Texte fourni:

# # #

Gérard Collomb a donné au journal Le Monde, daté du 13 mars, une interview dans laquelle il demande à François Hollande d’avoir « un langage clair », notamment sur la question des entreprises. On connaît l’ambition, plus ou moins secrète, du sénateur-maire pour un poste de ministre de l’industrie. Il n’est donc pas déraisonnable de penser trouver dans cette interview comme une profession de foi et des hypothèses.
A chaque interview d’hommes politiques on voit quelques idéologues apporter leurs commentaires. Il en va donc de celle-ci comme des autres sur Le Monde.fr. Une occasion, pour certains, d’y trouver la possibilité de s’en prendre « au socialisme ».
C’est dérisoire, car, aveuglés par un chiffon rose, ils n’ont pas vu que les solutions proposées par Gérard Collomb n’ont rien de particulièrement socialistes. Elles sont au mieux libérales et socialistes, issues d’un « socialisme » que Bernard Maris a qualifié, dans un ouvrage publié en 2012, « comme s’étant laissé détruire par l’obsession de l’économie ».
Gérard Collomb demande donc à François Hollande de « fixer un cap », notamment pour les entreprises, et d’assumer « un socialisme de l’offre », au prétexte qu’une partie de la gauche continue de « signifier aux entreprises qu’elle ne les aime pas ».
Plutôt que de se préoccuper de ce que pense en la matière une partie de la gauche, il serait bon de se préoccuper de ce que pensent les gens sur les entreprises. Or, des sondages l’ont montré, les Français ne pensent pas tellement de mal des entreprises, car ils savent séparer le bon grain de l’ivraie, à savoir les PME et les ETI des grands groupes transnationaux.
Les premières jouent pour la plupart d’entre elles leur rôle dans la société, les seconds sont à juste titre, majoritairement, l’objet de multiples critiques.
Si un maire, et même un maire de grande ville, un futur responsable de métropole, peut faire semblant d’ignorer que les grands groupes, au-delà de leurs activités sur les territoires, (qu’apprécie le maire de Lyon), se sont organisés pour optimiser leur fiscalité, échapper à l’impôt par l’organisation des prix de transfert, installer des filiales dans des paradis fiscaux pour les raisons que tout le monde connaît, un ministre, ou un sénateur maire qui a l’ambition de le devenir, ne peut faire l’impasse sur ces graves comportements, et doit en conséquence moduler son propos.

# # #

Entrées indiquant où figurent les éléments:
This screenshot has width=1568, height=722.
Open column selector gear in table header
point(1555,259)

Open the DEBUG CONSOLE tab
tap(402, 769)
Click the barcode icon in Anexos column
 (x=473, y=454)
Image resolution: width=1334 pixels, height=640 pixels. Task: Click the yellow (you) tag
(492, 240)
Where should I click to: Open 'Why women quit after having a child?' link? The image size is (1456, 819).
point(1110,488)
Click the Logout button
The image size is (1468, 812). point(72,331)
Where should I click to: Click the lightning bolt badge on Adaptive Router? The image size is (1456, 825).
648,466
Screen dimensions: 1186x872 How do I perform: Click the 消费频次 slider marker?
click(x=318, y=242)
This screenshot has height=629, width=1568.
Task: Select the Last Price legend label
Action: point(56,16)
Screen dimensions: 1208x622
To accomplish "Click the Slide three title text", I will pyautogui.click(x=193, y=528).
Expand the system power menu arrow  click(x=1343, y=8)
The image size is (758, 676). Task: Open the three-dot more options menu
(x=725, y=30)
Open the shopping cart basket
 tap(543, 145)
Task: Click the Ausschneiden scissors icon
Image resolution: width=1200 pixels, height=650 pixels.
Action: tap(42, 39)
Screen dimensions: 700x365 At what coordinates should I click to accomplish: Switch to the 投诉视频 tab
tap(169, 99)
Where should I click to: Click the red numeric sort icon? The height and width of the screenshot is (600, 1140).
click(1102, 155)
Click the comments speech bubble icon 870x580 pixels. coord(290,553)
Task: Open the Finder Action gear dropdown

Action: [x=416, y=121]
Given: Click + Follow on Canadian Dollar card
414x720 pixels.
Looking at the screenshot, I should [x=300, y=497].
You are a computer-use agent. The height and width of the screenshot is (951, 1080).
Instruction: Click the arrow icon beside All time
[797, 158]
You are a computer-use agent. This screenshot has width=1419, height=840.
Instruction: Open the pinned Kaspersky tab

# # #

Objectif:
Réécrivez le passage du texte allant de « Gérard Collomb a » jusqu'à « et des hypothèses. », en remplaçant « sénateur-maire » par « maire de Lyon ». Veuillez vous appuyer uniquement sur le texte.

Réponse finale:
Gérard Collomb a donné au journal Le Monde, daté du 13 mars, une interview dans laquelle il demande à François Hollande d’avoir « un langage clair », notamment sur la question des entreprises. On connaît l’ambition, plus ou moins secrète, du maire de Lyon pour un poste de ministre de l’industrie. Il n’est donc pas déraisonnable de penser trouver dans cette interview comme une profession de foi et des hypothèses.